Hemos intentado ser innovadores con los contenidos del libro y, sí, en efecto, hay magia dentro de sus páginas, que el lector se va a encontrar donde menos se lo espera. Yo hago magia en entornos donde parece imposible o muy difícil, como la radio, así que era todo un reto llevarla también al interior de un libro.

Estás teniendo una de tus mejores temporadas televisivas, con tu programa “Un país mágico” batiendo récords de audiencia en La 2, pero en el libro nos hablas de momentos más difíciles de tu vida. ¿Qué te sucedió?

Hace muchos años padecía la ansiedad y la depresión. Me iban engullendo poco a poco y afectaban a todas las facetas de mi vida. Salía al escenario sonriendo pero en realidad lloraba por dentro. Me angustiaba que no me volviesen a contratar, que mi carrera no despegase… esos pensamientos negativos de los que antes hablábamos. Hasta que tomé la decisión de ponerme en manos de dos profesionales: una psicóloga y una psiquiatra. Explicando mi experiencia con ellas en el libro quiero quitar el estigma que en nuestro país existe respecto a acudir a una consulta psicológica y más aún psiquiátrica. Nadie ve nada raro en visitar al traumatólogo porque nos hemos torcido un tobillo pero, en cambio, si alguien dice que va al psiquiatra, le miran como un loco. Quiero que eso cambie y ha sido una de las mayores motivaciones para escribir el libro.

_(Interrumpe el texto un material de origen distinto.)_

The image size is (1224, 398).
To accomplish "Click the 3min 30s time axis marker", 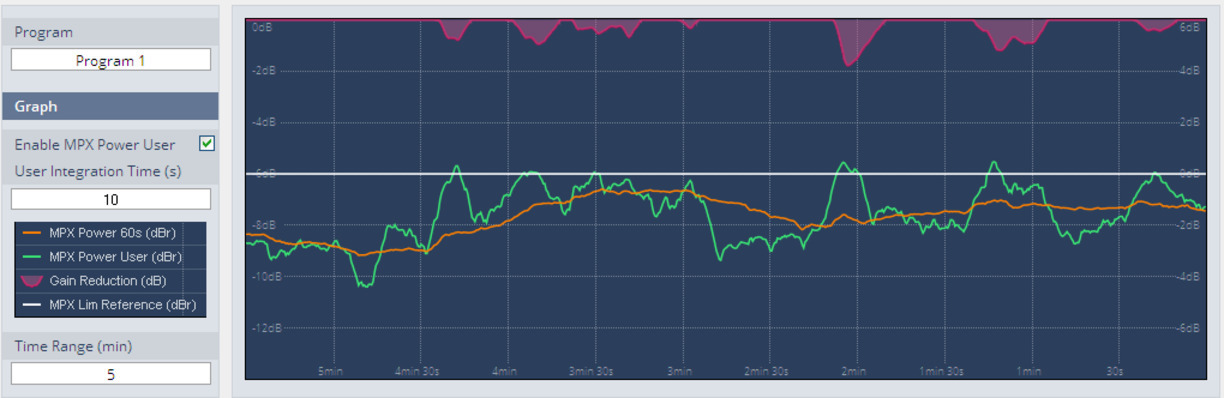I will [592, 370].
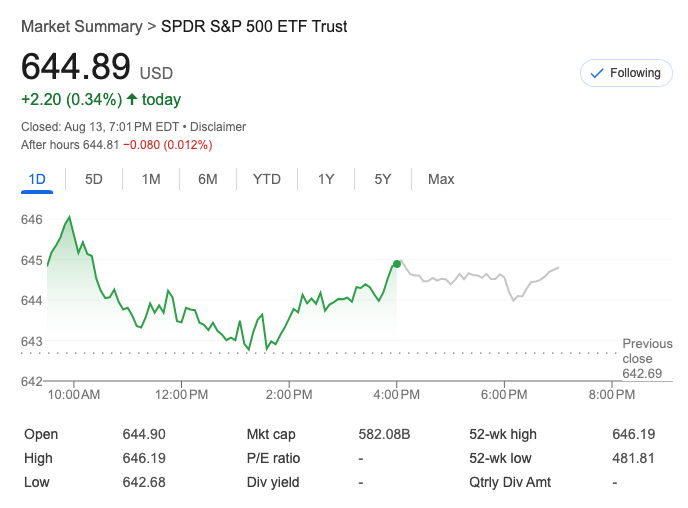The image size is (688, 508).
Task: Click the 52-wk high value 646.19
Action: click(633, 434)
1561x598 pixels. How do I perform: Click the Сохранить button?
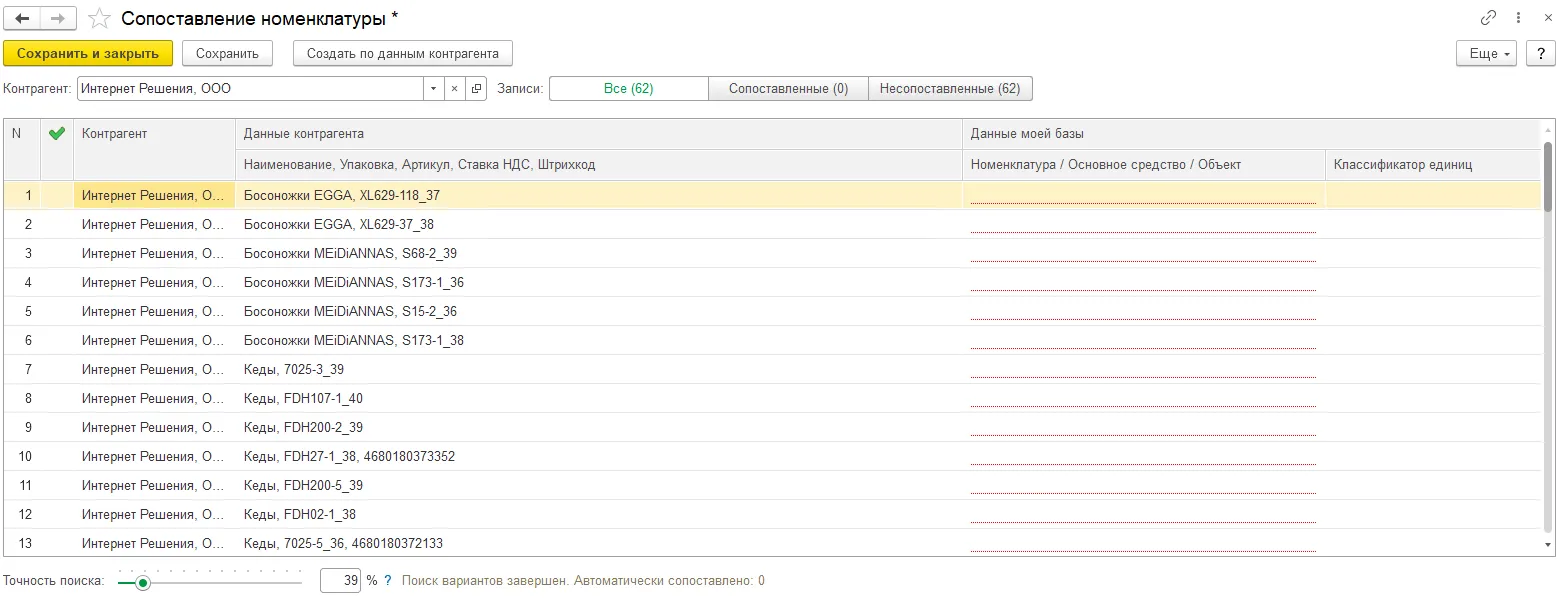tap(227, 53)
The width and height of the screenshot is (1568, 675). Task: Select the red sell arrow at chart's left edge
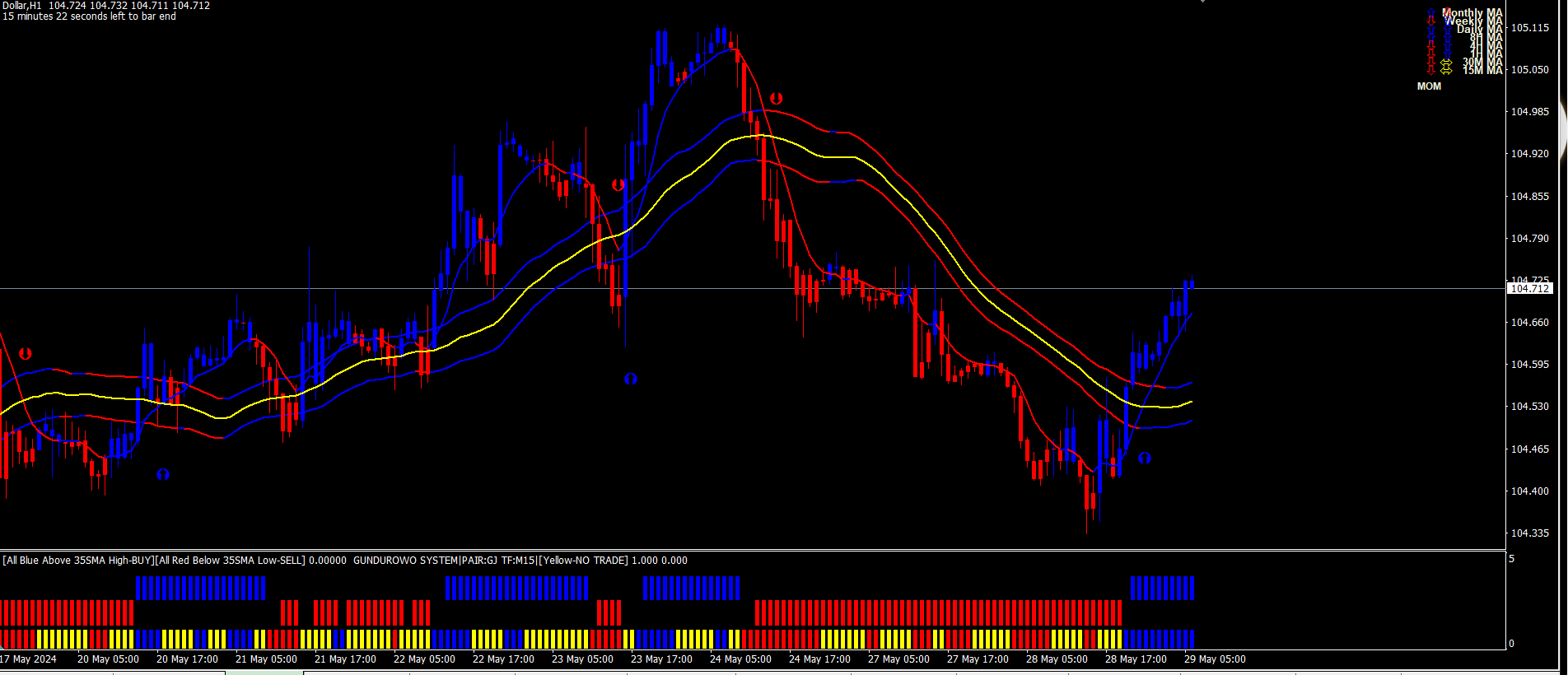coord(25,353)
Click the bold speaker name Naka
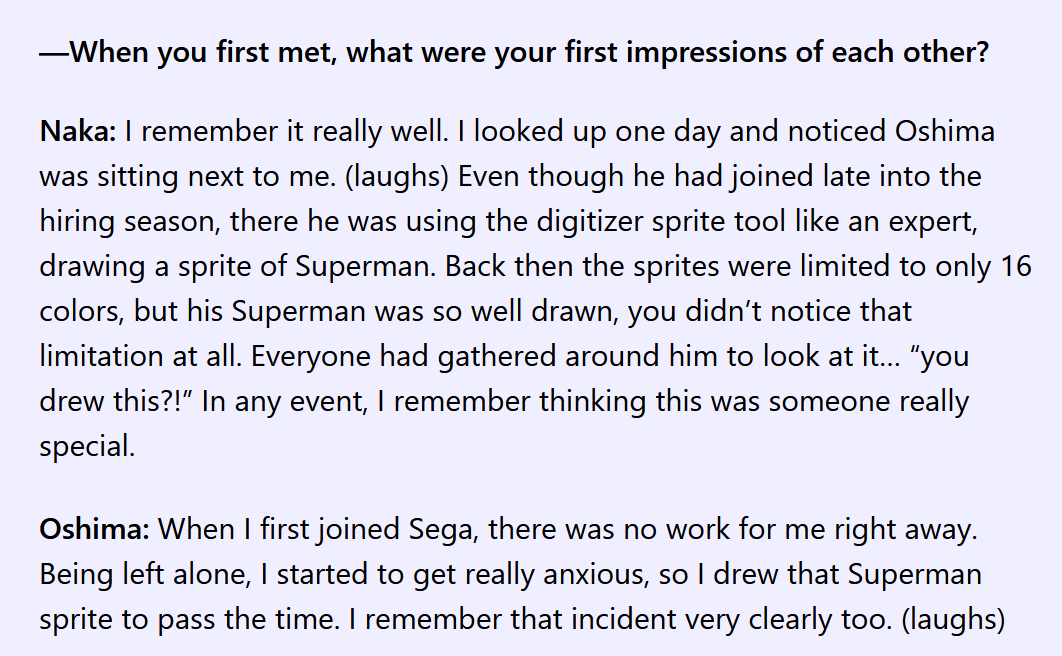Image resolution: width=1062 pixels, height=656 pixels. point(78,131)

¿Qué es el pensamiento mágico, al que dedicas un capítulo?

Es más habitual entre los niños que entre nosotros los adultos. Los más pequeños tienen una imaginación desbordante que les permite encontrar explicación para todo. Por eso, dicho sea de paso, resulta tan difícil hacer magia para ellos: siempre creen haber encontrado la solución al truco, aunque luego les preguntas cuál y es descabellada. Este tipo de razonamientos van perdiendo importancia a medida que progresa el desarrollo cognitivo, pero yo estoy convencido de que soñar siempre será necesario. Y me refiero tanto a soñar dormido como a soñar despierto.

¿Pero la rutina y las obligaciones no apagan la magia?

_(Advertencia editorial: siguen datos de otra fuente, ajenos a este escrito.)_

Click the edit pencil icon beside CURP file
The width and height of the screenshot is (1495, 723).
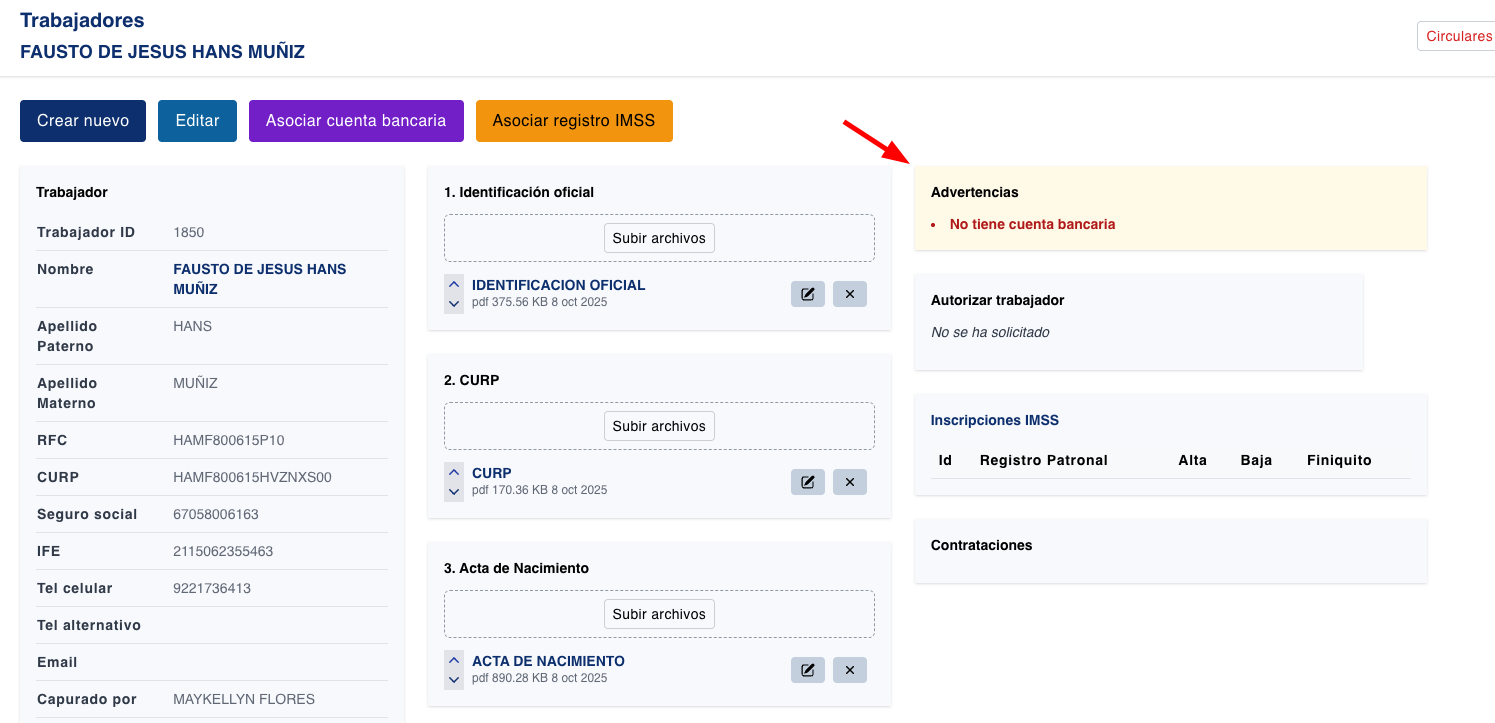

Fomentamos la necesidad de tener una respuesta lógica y racional para todo. Seguramente tenemos que ver la vida con ojos de niño y así provocar que se produzca la magia, que es algo que depende en gran medida de cómo pensamos.

También abordas la cuestión de los pensamientos distorsionados o negativos y cómo superarlos. ¿Nos adelantas algunas de las ideas que das en el libro?

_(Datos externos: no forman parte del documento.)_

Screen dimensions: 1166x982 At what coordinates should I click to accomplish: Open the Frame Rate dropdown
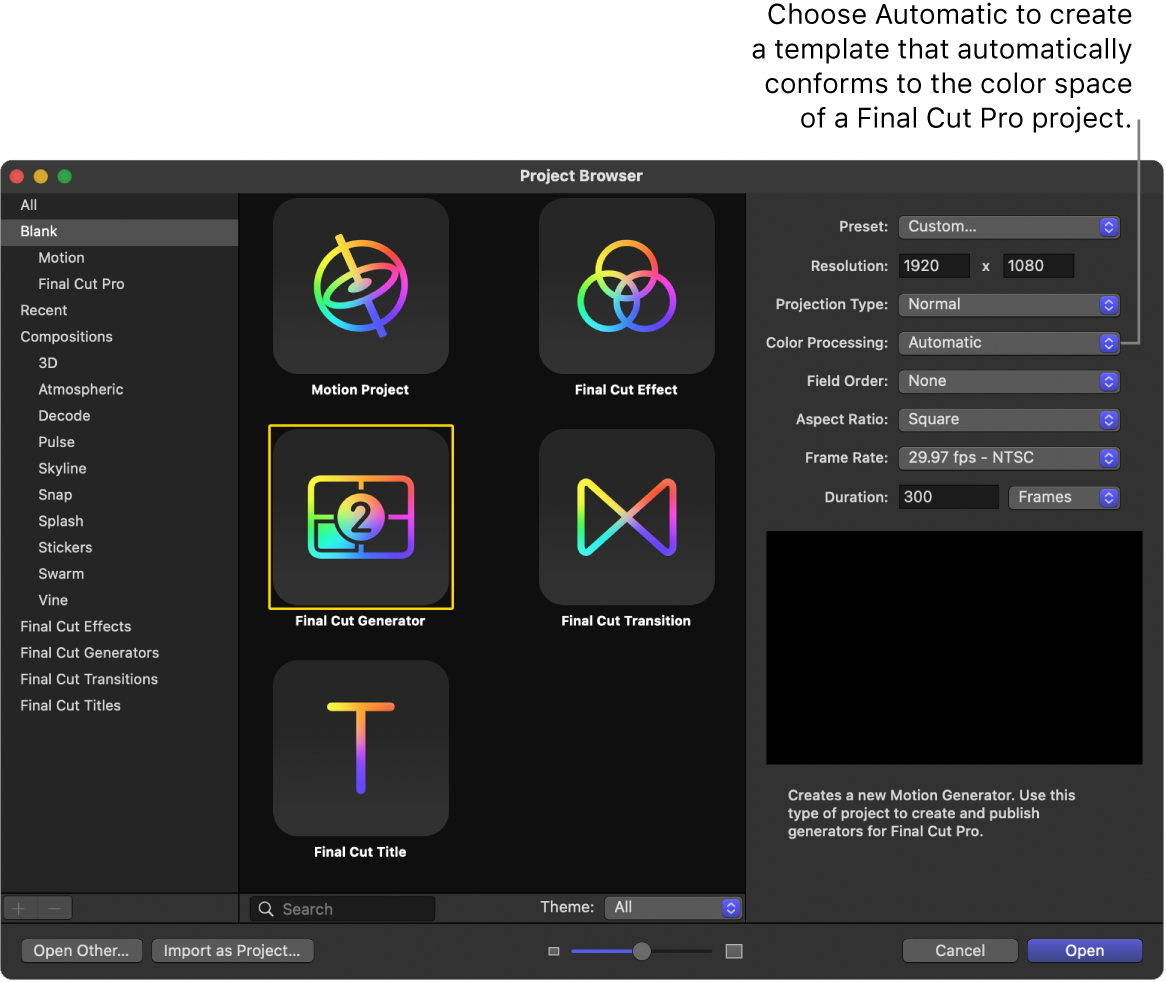(1008, 457)
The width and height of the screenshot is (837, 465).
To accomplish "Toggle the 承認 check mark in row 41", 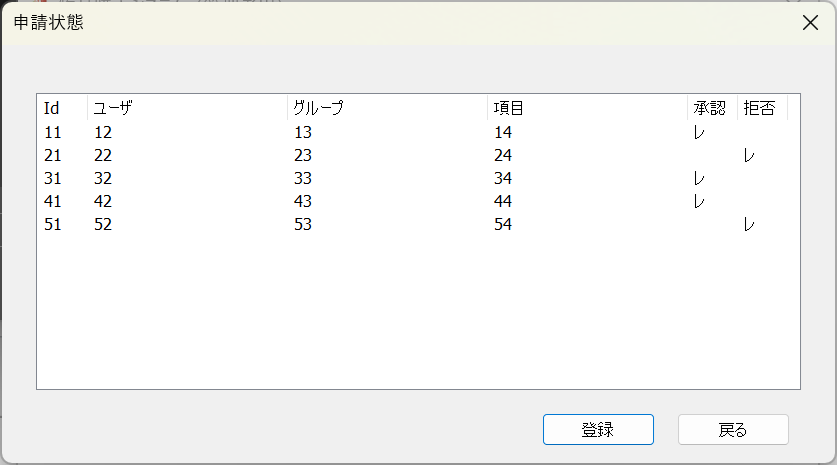I will [x=700, y=202].
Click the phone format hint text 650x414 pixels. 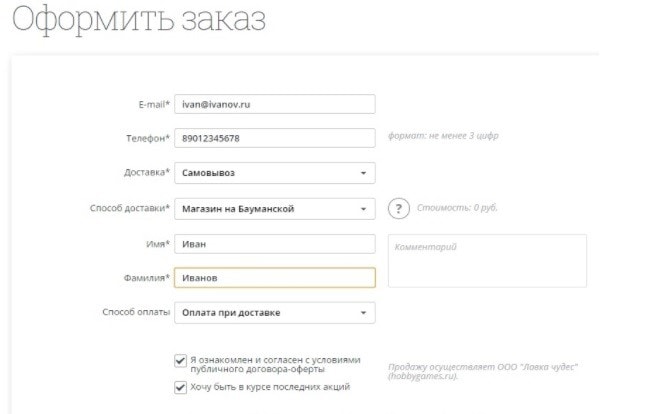(x=442, y=136)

He clasificado hasta doce tipos de pensamientos negativos que nos frenan. Desde percibir las cosas en extremos, sin término medio, como maravillosas u horribles, lo que se denomina “pensamientos polarizados”, hasta poner etiquetas globales, sobregeneralizar o interpretar sin fundamento determinadas situaciones. El primer paso para luchar contra estas diversas categorías de pensamientos distorsionados es identificarlos, para luego poder contrarrestarlos. 

Otra causa frecuente de negatividad y bloqueo que también tratas son los “y si”.

Un “y si” es una respuesta emocional que nuestro cerebro genera como mecanismo de defensa ante los cambios que supone afrontar un reto. Los “y si” llegan a bloquear nuestro cerebro. Yo podría haber pensado: “¿Y si este libro no le gusta a nadie? ¿Y si ningún editor quiere publicarlo?” No hubiera avanzado en su escritura y hoy no estaríamos haciendo esta entrevista. Debemos intentar ignorar los “y si”, manteniéndonos centrados y motivados ante los nuevos desafíos.

Acostumbrado a tratar con el público desde un escenario, ¿cómo te sientes haciéndolo a través de un libro y enfrentándote a su veredicto? ¿Qué reacciones has tenido?    

Todos los comentarios están siendo muy amables y cariñosos, pero este tipo de libros catalogados como desarrollo personal o autoayuda pueden llevar a equívoco. En el caso de este libro no hay humo, ni palabras que sólo sirvan para adornar. Es un libro basado en la verdad, concretamente en la mía, que no es ni la mejor ni la peor, simplemente la mía. Ojalá cada lector se quede con lo bueno y lo aplique a los aspectos de su vida que quiera mejorar.